The Saturday morning games featured more walks than they should have, and a rather uneven level of talent, but lots of energy, paid coaches, and the familiar feel
of baseball in autumn with fans' encouraging patter and the between-games memories and tall-tales exchanged by men who'd played baseball here in their own youths, and now watched their sons play.   This fellow had been drafted by the Yankees, this one had once stood on that mound and thrown the ball over the center-field fence, etc.  I thought of Don, the boy's grandfather, who had played in the Cape Cod League -- a mark of excellence here -- and been drafted in his turn, but now lives in Osaka, watching Japanese baseball.

It was like stepping back in time, because I too was so obsessed with baseball many years ago, but also because my life has drifted away from baseball, from any community remotely like the one we visited, and from New England autumns.


Mandy's New World
Too, the life we lived for two weeks was from another time: although of course there was power (solar-power backed by a generator when necessary), much of the household went to bed earlier than most 21st Century human beings do.

The kids -- mostly the boy -- made breakfast every morning.  At 12 I probably could have boiled water for coffee, and maybe could have fried a couple of egg if for some reason I'd had to, but he's starting to bake pies.  And they do all this on an old wooden stove, the sort that folks their grandparents' age have seen only in old photographs.

The adults, both capable, bright, college-educated folks, chose this life and live it.  They could have professional jobs elsewhere; but he fixes and
occasionally builds houses, working hard, and she coaches athletic teams (like her father), teaches art, helps a jewelry craftsman sell his work at fairs, and plows the snow in the winder.  And they sell firewood.  And educate the kids.

Besides their little road-side vegetable stand, the kids were busy making money by parking cars for a barn dance we went to, and the girl babysat a couple of kids a few miles away a couple of nights a week.   My own interest was in capturing what I could of autumn in New England in images.


"Ain't I picturesque?"

Maybe Tomorrow

The New Arrival


















I kind of fell in love with the old folks we bought the blueberry bushes from.  Bare-root things in a nursery cost a bundle.  These were mature bushes, mostly taller than I am, of various species, in excellent condition -- at $30 apiece.

We went over to the farm one afternoon in the family pickup.  The farmer, 81, was an interesting man.  He knew blueberries, and had had great long rows of them, but was committed to getting rid of them all.  He needed to care for his wife, and
they were going to have to move soon.  He said selling the blueberry bushes gave him something to do; and I like to think he wanted to find good homes for them, too.   His wife, he told us, had baked a wonderful apple pie the previous day.  Then, this morning, she had come in with an apple and mentioned baking a pie.  He hadn't had the heart to remind her she'd baked one the previous day, and just told her the apple looked so very beautiful that maybe they should just enjoy it the way nature brought it to them.  She agreed.

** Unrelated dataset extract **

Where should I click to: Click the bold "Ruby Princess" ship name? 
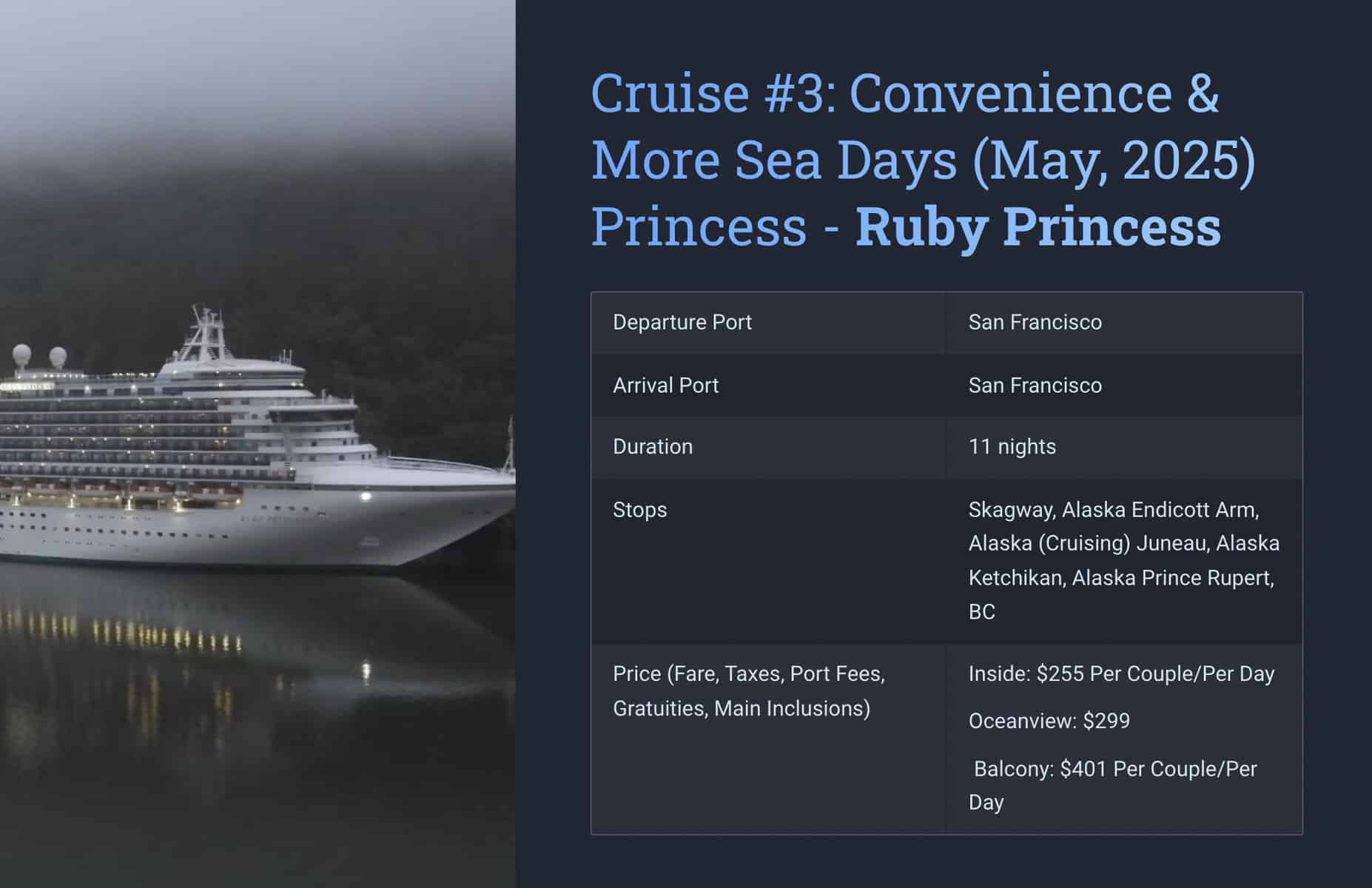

He takes care of her -- and she of him.
There was a sweetness to them.  I respect folks who've maintained a long and caring marriage, which seems an important accomplishment in a time when concentration and consistency seem as rare as truly fresh air and pure water.  I respect 81-year-old guys who are still clambering around on uneven ground, explaining the different bush varieties, and driving a Kubota around to dig up the bushes and drop them with great precision into the truck-bed or trailer.

I guess I'm also grateful to them for these images:

Hands
Leaving the Farm




Once the blueberry bushes have been loaded, he takes her hand and they walk back to the house, holding hands, with their beloved corgie happily accompanying them.